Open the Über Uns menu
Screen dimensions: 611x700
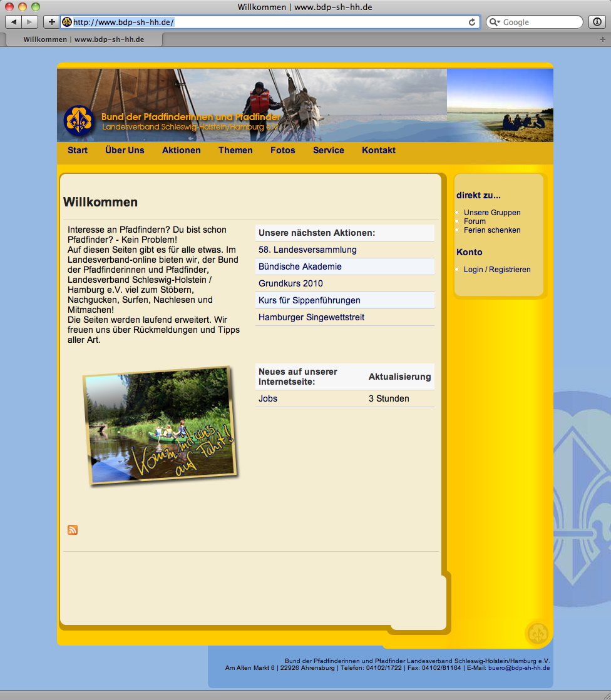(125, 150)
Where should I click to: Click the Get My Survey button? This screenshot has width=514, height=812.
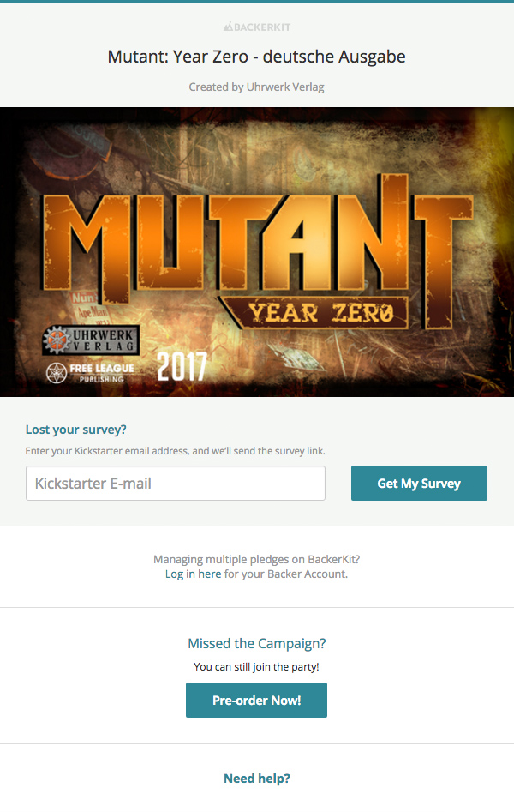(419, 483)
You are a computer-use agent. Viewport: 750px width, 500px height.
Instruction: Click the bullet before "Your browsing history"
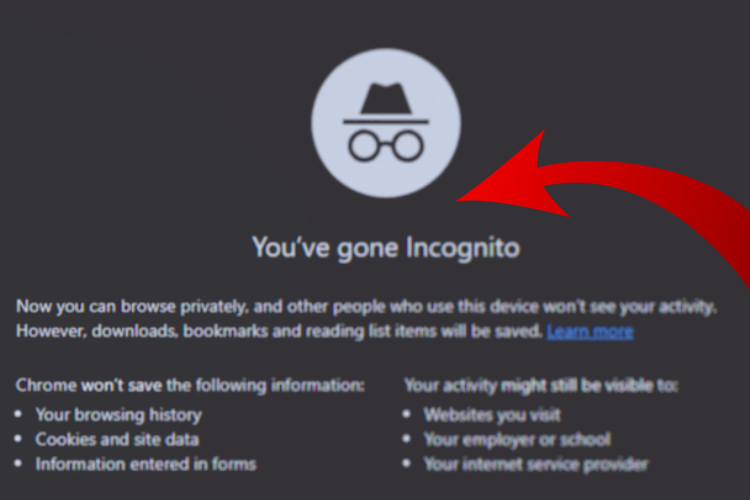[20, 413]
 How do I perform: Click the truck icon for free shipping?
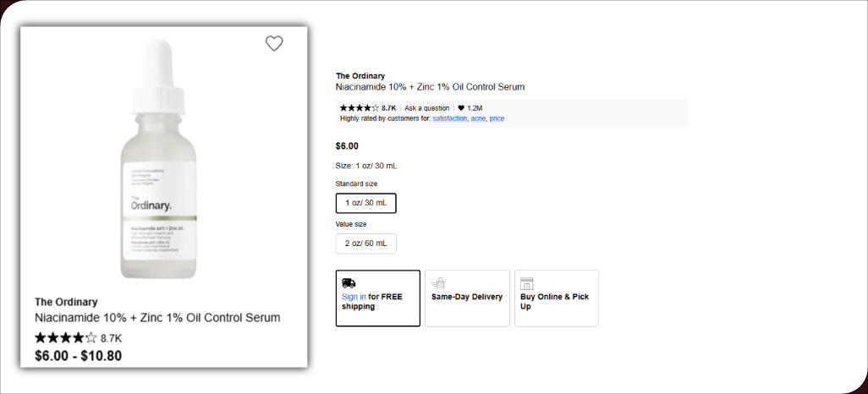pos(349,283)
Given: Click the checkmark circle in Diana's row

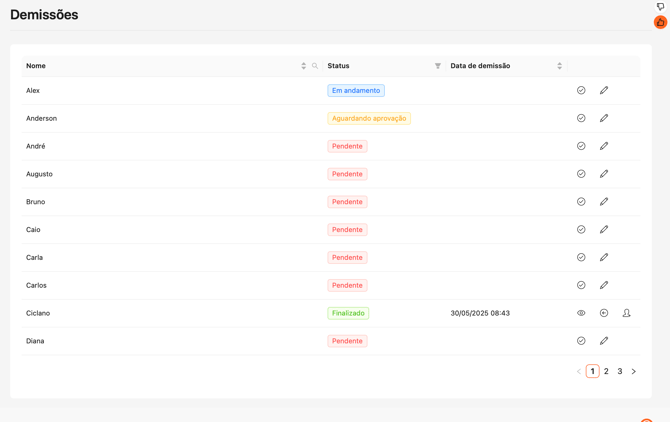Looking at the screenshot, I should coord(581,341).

========================

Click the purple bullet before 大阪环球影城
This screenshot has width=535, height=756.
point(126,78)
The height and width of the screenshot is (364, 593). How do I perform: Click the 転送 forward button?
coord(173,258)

========================

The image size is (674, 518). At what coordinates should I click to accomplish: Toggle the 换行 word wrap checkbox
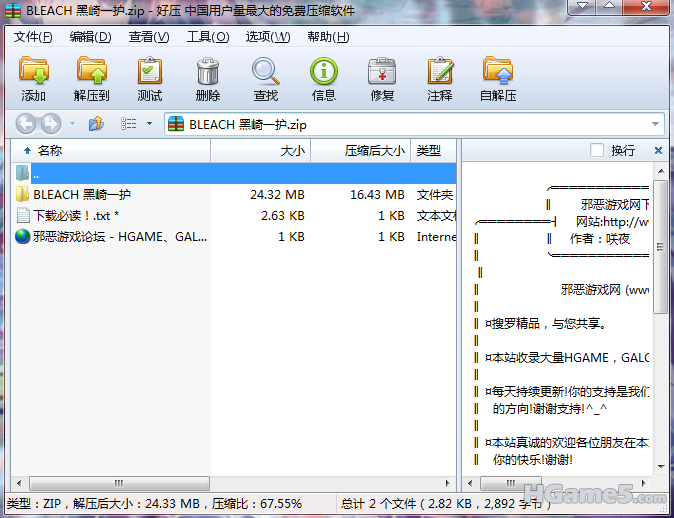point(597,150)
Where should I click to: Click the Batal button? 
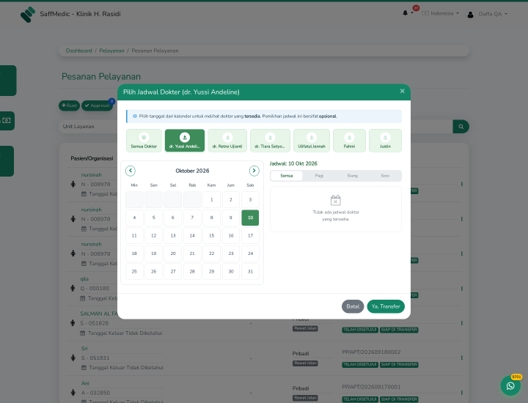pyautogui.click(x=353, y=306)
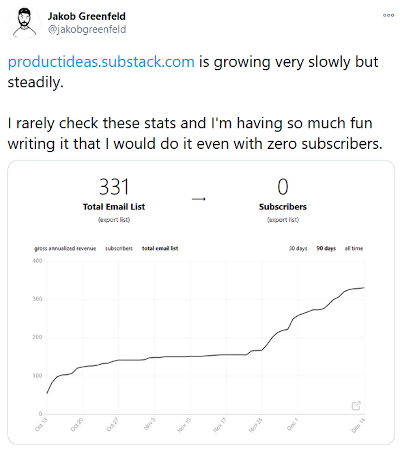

========================

**Exercise instructions**
Exactly the lines starting at the one above with "Open the Über Uns menu" and ending at the one with "You are a computer-use" should be printed, and nothing else. Omit the pictures.

**Task answer**
Open the Über Uns menu
Screen dimensions: 611x700
(125, 150)
Where should I click to: Click the Get My Survey button? This screenshot has width=514, height=812.
(419, 483)
You are a computer-use agent. Viewport: 750px width, 500px height.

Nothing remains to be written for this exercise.